ACTIVITY:
Take each line in the entries below that holds "under" and show it.

SUPPLIED DATA:

[Start of Attachment]

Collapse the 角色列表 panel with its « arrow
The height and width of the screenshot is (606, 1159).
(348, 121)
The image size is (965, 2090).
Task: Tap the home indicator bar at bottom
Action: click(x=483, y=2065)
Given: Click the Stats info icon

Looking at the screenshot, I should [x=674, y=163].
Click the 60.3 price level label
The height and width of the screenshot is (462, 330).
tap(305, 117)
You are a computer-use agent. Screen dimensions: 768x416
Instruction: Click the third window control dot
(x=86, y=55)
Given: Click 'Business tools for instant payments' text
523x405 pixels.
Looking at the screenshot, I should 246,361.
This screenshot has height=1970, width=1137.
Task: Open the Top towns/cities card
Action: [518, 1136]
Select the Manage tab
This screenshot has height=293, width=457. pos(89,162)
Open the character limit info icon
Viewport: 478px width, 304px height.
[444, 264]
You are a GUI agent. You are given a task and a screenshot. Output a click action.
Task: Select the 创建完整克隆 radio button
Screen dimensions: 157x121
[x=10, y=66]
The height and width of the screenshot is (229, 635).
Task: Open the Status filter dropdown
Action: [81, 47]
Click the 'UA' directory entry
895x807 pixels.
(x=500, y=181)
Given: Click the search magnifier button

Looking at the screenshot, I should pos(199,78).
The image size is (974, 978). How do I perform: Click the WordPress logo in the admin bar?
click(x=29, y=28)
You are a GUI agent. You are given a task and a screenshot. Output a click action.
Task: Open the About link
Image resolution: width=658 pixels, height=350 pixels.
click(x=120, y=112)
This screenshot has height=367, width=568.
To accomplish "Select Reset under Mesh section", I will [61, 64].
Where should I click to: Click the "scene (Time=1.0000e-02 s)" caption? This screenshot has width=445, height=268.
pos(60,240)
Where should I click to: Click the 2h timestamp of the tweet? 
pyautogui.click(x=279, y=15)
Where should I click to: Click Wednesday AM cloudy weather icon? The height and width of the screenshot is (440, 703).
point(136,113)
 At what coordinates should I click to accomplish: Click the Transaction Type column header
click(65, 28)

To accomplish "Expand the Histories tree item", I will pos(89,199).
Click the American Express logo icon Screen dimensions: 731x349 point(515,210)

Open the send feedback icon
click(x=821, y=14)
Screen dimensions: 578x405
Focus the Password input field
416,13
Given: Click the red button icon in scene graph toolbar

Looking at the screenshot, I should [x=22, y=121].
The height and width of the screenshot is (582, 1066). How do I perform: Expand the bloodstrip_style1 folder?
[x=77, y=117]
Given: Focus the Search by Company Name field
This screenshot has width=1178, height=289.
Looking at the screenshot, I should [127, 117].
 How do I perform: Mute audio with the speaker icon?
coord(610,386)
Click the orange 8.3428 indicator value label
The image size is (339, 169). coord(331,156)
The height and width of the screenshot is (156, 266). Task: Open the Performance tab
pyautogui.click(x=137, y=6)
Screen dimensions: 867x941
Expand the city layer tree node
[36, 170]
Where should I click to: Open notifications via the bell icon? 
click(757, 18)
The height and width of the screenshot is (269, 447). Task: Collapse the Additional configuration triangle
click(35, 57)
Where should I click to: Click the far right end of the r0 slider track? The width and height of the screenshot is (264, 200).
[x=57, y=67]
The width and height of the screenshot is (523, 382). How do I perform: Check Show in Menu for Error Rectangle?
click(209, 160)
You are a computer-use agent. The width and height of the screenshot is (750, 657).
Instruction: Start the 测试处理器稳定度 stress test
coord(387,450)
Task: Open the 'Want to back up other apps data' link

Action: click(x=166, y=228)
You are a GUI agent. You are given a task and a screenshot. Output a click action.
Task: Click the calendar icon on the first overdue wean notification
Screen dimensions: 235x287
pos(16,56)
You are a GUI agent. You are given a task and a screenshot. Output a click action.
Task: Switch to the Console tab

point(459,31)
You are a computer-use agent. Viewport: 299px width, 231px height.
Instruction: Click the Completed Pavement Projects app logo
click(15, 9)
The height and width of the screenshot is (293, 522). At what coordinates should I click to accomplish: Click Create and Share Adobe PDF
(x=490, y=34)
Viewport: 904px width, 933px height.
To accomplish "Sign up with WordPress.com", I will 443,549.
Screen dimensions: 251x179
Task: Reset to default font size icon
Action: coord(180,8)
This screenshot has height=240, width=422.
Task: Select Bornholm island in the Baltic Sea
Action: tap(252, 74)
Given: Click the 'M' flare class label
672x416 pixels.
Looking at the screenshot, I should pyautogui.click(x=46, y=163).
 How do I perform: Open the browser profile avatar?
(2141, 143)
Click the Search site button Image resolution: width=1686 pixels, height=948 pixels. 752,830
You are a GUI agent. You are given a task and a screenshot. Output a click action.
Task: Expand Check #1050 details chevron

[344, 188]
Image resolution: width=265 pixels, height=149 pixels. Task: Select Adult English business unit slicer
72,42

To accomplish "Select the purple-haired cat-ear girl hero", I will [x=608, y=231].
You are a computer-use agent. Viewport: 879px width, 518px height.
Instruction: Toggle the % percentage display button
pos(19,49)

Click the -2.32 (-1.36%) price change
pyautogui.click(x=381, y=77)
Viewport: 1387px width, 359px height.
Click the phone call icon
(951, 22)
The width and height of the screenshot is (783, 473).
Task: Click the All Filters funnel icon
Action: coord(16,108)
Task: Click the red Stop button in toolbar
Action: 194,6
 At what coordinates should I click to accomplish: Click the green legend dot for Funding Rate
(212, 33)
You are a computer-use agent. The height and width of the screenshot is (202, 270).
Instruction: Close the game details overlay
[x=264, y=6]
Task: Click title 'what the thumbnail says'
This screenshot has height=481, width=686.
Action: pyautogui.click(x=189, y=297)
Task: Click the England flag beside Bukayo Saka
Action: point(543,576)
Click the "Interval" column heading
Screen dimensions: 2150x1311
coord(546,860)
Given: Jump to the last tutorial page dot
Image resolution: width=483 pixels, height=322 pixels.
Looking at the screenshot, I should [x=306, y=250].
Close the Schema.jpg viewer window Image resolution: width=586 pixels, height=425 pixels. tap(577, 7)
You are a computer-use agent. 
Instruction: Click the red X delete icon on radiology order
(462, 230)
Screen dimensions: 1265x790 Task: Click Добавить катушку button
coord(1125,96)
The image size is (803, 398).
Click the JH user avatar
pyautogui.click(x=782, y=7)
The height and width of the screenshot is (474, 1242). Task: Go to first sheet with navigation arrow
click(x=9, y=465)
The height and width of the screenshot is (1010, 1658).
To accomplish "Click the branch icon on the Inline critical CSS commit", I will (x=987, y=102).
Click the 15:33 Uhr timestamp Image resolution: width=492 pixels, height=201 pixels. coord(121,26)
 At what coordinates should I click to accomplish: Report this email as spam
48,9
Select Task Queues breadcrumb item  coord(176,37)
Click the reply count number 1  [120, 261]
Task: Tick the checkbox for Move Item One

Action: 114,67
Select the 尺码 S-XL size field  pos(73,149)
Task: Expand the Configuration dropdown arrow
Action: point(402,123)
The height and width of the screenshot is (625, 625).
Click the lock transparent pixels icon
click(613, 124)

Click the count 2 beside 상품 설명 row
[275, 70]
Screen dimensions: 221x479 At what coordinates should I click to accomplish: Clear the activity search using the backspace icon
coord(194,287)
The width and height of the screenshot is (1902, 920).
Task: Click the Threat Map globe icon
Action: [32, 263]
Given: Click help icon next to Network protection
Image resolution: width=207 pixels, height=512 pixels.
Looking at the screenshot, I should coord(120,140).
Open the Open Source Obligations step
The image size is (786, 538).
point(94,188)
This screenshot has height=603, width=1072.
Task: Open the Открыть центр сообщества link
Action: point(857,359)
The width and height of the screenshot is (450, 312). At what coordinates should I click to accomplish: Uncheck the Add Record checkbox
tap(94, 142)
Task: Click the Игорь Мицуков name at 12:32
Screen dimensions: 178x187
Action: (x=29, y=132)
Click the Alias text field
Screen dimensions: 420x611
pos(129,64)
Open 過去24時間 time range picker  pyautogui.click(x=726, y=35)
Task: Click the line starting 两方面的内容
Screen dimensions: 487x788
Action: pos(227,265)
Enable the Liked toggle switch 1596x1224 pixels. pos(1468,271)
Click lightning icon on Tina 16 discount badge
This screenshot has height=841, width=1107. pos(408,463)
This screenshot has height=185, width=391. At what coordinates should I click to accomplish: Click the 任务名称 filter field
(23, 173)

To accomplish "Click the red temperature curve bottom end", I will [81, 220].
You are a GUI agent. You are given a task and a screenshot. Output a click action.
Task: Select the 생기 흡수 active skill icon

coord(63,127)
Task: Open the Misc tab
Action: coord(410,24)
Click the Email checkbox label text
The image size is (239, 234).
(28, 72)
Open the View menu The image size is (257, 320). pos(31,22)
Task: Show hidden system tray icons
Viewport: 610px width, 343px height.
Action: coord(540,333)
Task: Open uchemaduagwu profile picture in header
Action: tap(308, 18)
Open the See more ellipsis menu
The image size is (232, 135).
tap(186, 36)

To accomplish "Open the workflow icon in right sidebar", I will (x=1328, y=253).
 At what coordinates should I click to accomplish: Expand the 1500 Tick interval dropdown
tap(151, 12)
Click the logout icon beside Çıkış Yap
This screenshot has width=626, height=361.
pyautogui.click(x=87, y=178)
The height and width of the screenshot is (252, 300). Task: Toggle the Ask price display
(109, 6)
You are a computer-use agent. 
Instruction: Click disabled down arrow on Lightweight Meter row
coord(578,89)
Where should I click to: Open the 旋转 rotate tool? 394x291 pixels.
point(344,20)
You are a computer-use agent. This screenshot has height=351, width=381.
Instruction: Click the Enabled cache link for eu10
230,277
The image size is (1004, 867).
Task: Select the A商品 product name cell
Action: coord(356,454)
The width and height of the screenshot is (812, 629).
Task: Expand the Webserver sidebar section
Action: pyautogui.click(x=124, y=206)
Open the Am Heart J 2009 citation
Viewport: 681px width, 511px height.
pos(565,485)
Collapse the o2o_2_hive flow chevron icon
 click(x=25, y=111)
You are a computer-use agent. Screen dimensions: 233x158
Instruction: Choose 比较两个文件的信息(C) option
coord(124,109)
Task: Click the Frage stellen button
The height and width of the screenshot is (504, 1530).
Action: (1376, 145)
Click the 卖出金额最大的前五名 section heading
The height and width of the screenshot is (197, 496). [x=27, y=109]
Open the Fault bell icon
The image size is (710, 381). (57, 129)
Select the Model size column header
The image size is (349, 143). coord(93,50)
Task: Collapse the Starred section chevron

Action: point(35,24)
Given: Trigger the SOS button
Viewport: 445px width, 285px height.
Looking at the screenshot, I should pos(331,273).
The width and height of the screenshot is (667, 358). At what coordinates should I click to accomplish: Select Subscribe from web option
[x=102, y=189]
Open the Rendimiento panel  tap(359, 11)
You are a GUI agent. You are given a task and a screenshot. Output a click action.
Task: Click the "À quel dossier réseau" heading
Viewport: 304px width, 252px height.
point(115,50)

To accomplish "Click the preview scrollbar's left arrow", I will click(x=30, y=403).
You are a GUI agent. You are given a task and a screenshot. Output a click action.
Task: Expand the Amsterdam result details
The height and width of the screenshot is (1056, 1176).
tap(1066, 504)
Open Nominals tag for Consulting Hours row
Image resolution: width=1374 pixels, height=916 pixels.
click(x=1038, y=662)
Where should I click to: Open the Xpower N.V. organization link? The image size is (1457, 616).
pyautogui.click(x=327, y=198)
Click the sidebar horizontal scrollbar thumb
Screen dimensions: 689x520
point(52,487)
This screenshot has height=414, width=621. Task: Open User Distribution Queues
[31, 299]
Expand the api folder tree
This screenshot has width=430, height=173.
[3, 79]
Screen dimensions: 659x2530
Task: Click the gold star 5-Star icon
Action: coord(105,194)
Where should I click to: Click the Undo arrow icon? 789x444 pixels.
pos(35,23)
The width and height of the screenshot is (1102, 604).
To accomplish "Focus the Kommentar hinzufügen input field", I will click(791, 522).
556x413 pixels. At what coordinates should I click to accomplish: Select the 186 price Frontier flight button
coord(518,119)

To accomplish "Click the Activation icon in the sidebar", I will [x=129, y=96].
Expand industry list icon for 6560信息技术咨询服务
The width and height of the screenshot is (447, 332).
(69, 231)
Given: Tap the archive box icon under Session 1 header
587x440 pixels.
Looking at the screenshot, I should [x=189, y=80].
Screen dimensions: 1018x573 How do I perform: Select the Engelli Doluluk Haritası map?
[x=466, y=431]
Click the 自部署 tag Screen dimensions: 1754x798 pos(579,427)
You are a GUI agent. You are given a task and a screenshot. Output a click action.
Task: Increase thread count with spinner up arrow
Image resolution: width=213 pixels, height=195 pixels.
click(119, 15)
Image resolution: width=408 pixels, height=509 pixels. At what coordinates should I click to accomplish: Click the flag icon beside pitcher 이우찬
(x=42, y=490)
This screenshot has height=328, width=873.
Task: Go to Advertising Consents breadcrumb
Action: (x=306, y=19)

[End of Attachment]

FINISHED TASK:
To accomplish "Select Reset under Mesh section", I will [61, 64].
Given: Tap the archive box icon under Session 1 header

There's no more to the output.